Ho Chi Minh City (Saigon) is the business and financial hub of Vietnam. The population of HCM City in 2009 was put at 8.6 million people. The area is 2,095,239 km2 with 24 districts. The city develops and modernizes key sectors, namely trading, import-export, finance and banking, insurance, tourism, telecommunications, science and technology, and services for trading and production in HCM City and southern provinces. Today, Ho Chi Minh City is a popular tourist destination due to the fact that the weather is warm, fascinating culture, sleek skyscrapers, ornate temples, and pagodas. The city is also filled with bars, coffice shops, restaurants that overlook Saigon and beyond, while fantastic restaurants offer local Vietnamese cuisine. The city has contributed the largest budget in the country, dubbed the most livable city in Vietnam.

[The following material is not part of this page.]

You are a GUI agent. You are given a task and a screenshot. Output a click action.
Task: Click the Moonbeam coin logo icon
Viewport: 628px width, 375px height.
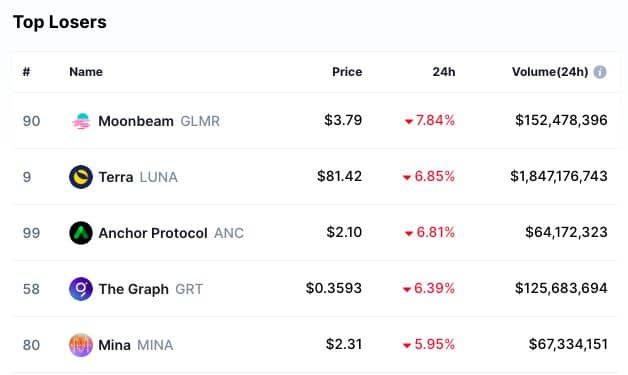(x=81, y=121)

In this project, we will address the following 3 issues:

First, segmenting and Clustering Neighborhoods in Ho Chi Minh City, using the Foursquare API to explore neighborhoods in the City

Secondly, finding reasonable areas to open a restaurant, or a coffee shop, or a business establishment ... in Ho Chi Minh city.

Thirdly, after identifying a reasonable area, we analyze the data to find locations of the representative office in the most economical way.

# Data Description

In this project, we use the following 03 data sources:

1. Data on districts in Ho Chi Minh City, including 24 districts. [Ref. https://www.gso.gov.vn/Default_en.aspx?tabid=491].

2. From the district dataset, we use the Google Map API or OpenStreetMap to determine the coordinates of districts in the city. From this data, we will segment and cluster neighborhoods in Ho Chi Minh City to explore business locations in the neighborhoods.

3. Next, use the Foursquare API to find any cafe, restaurant, or business location. From this data, we solve the following issues:
(1) Find an area to sell any product. For example, cafes, restaurants ...
(2) Determine the best place to open a representative office.

# Library
Library for Capstone Project

In [1]:
try:
    import numpy as np # library to handle data in a vectorized manner

    import pandas as pd # library for data analsysis
    pd.set_option('display.max_columns', None)
    pd.set_option('display.max_rows', None)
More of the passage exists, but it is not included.